The Academic Club

Peg Tittle, Nipissing University, Canada.
riting *.* - A Serious Misnomer
'Writing competence,' 'writing skills,' 'writing course'--they're all wrong.  Seriously wrong.
Many approach writing as if it were merely cosmetic, merely the mastery of a bunch of arbitrary 
grammar rules and conventions.  Editing is thought to be much like proofreading--'Would you 
just look this over?' is a question casually asked, implying a request of little magnitude. Wrong.
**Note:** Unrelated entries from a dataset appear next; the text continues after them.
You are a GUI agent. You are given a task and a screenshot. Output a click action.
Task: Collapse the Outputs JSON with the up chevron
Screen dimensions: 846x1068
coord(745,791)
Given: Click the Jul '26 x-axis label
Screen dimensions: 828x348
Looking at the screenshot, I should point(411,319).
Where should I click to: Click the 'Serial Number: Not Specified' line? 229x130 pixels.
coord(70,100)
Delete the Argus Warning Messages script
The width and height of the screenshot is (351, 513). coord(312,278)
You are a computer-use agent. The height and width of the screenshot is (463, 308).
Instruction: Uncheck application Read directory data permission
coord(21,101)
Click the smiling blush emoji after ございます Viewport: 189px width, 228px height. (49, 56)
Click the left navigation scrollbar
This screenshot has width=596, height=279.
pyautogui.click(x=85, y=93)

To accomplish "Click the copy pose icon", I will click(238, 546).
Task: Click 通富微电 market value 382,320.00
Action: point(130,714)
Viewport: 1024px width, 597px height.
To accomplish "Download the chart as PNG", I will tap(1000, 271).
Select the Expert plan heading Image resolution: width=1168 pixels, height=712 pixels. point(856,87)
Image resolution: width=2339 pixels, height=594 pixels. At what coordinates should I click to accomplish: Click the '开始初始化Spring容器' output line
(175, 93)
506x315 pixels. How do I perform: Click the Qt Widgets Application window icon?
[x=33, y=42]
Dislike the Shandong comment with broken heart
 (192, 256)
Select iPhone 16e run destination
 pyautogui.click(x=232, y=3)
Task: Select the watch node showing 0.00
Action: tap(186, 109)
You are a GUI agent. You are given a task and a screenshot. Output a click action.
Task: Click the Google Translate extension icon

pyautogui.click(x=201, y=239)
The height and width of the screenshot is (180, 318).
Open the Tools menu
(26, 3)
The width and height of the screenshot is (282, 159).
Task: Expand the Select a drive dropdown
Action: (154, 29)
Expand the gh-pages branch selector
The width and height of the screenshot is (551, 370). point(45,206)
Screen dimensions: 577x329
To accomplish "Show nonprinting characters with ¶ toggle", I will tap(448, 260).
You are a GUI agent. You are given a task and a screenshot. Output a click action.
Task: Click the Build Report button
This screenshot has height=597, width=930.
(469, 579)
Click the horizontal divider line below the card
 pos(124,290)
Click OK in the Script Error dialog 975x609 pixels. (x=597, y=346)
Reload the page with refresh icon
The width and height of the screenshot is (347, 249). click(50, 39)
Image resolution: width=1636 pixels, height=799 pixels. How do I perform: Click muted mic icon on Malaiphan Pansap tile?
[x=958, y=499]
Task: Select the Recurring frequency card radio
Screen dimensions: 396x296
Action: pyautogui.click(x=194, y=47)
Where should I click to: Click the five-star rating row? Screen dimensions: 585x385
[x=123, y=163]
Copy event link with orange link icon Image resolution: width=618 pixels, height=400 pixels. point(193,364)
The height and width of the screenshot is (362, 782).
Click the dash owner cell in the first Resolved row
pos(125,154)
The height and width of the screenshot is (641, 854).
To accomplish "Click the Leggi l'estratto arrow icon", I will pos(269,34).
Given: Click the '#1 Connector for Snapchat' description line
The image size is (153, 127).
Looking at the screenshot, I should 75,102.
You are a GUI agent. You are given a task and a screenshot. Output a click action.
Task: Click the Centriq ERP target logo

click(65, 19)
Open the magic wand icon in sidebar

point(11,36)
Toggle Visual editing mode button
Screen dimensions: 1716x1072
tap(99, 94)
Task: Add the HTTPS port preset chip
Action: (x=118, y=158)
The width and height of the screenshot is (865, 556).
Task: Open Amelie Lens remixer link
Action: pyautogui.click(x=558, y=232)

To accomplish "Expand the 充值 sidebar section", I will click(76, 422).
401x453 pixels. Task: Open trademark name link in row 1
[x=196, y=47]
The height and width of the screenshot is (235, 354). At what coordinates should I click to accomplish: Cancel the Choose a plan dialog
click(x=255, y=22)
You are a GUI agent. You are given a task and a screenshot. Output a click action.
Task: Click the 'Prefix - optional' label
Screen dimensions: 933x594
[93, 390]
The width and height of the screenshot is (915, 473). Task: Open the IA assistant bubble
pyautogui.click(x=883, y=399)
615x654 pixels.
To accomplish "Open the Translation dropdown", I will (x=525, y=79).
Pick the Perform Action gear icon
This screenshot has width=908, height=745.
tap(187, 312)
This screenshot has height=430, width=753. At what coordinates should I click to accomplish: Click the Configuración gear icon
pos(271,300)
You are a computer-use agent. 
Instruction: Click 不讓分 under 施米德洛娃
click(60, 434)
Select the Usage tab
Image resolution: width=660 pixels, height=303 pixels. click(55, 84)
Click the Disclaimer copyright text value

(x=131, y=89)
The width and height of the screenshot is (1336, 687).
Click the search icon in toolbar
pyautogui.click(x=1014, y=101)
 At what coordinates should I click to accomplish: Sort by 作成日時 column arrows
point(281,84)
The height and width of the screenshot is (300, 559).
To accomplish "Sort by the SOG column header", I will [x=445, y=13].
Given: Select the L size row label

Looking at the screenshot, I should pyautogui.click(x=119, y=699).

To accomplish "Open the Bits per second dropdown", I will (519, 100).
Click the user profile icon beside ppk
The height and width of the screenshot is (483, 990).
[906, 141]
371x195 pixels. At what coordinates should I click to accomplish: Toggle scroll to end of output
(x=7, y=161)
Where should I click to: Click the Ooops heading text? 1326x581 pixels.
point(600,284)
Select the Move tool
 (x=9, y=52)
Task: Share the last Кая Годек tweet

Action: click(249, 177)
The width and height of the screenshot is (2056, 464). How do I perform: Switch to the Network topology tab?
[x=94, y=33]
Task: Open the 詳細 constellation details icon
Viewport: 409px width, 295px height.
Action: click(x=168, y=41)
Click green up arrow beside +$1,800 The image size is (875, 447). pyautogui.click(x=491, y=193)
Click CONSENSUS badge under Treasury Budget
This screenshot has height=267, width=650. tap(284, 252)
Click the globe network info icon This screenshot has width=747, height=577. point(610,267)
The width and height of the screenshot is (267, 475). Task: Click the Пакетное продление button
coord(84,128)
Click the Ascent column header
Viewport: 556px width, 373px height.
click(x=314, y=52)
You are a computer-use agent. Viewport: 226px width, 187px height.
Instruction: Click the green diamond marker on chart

If words merely expressed our thoughts, if it were 'merely' a matter of translating our thoughts 
into words, perhaps this attitude would be correct.  But try thinking without words and you'll 
see immediately that language enters the cognitive process much before the (presumed) final 
translation stage.

I have been a writer for about twenty years, a professionally trained English teacher for 
fifteen, and for the last few years, I've been the co-ordinator/instructor of Nipissing 
University's Writing Skills Program.  It is this last experience, which consists of intensive 
tutorials with individual students all day long, that has boosted my understanding of writing: 
not only is it the flip side of reading, it is inextricably linked with thinking and what we 
often label as writing problems are much deeper than that--they're thinking problems.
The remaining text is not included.